The only real fault of the Chandos recording is the undeniable fact that _Tosca_ sounds better in Italian. Open vowels are not just "passionate," they are also easy to sing (in other words, it is hard for a soprano to make a phrase that reads, "Oh, you starry vaults of night, let passion rain down" intelligible). Edmund Tracey's English translation, if it mostly sits well on the music, entails some (unavoidable?) awkwardness (for example, the three-syllable "show respect" is used for the four-syllable "bel rispetto") as well as some mis-accentuation (for "scioliete" Yurisich has to say, "*re*lease him"). And why couldn't Tosca's Act II "Now I forgive him" have been rendered, "I grant him pardon," a translation less laughable in the context? An example (among others) of _good_ translation occurs in "O dolci mani" ("Oh, hands of mercy"): "But those hands, fashioned by the God of loving/Were chosen by the sacred goddess of justice/His death was your deed, oh hands of retribution" evokes Enlightenment verse such as Mario Cavaradossi might write or quote.

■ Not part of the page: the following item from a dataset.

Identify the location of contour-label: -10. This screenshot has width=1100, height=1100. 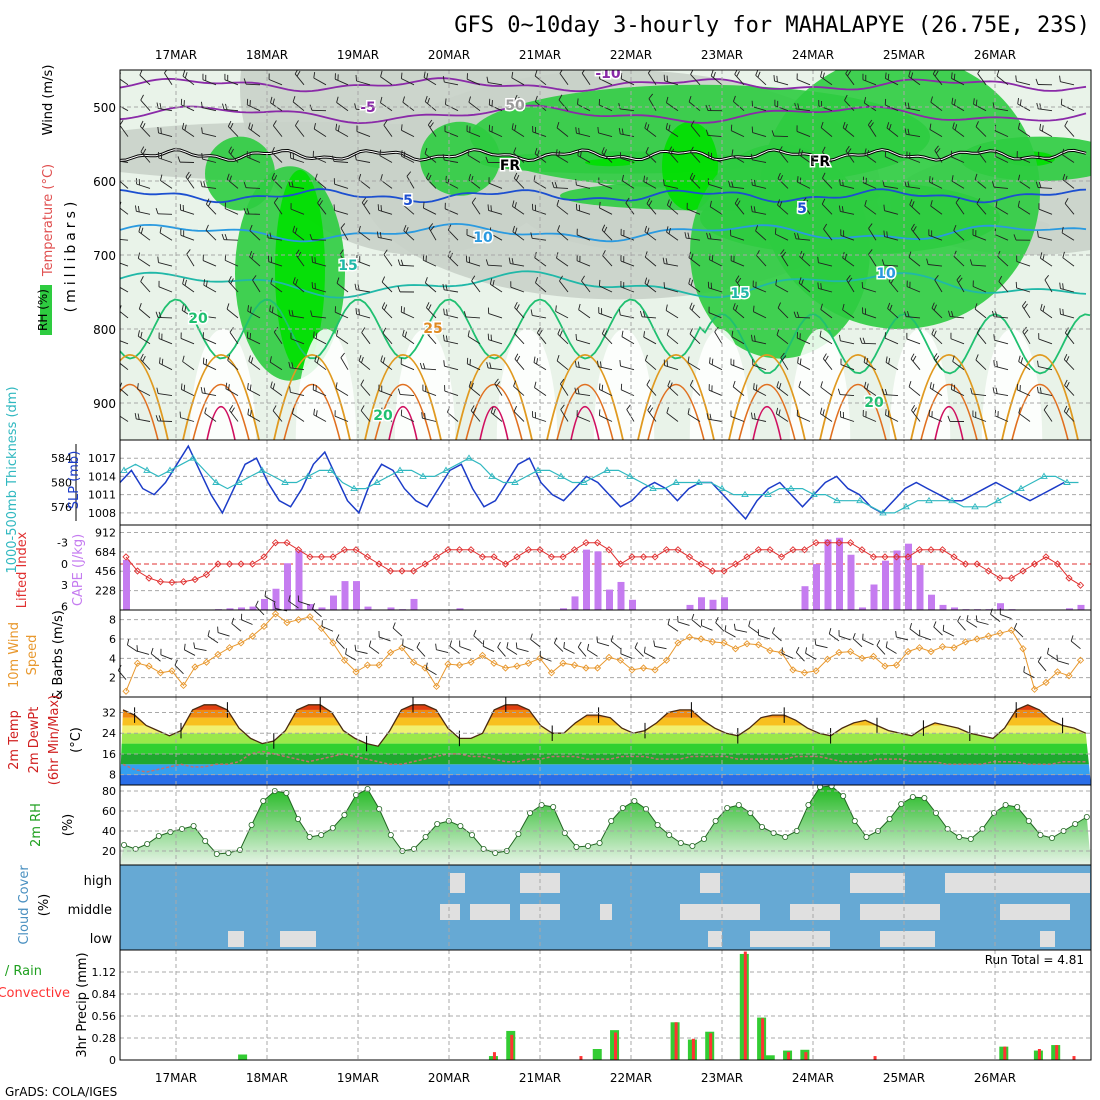
(608, 74).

"Art is a strange enigma/With the power to blend all kinds of beauty," sings Cavarodossi in the English version of "Recondita armonia." _Tosca_, presumably, will be sung forever, and by great singers of differing gifts. Much praise has been lavished on "the classic recordings" of opera's "golden age" (however defined). Yet to this writer the '90's were a golden age and Parry's _Tosca_ a classic. Pappano's Royal Opera performance is becoming a classic; both it and the Parry are worthy of being seen and heard, even by those opera fans with the longest memories.


----------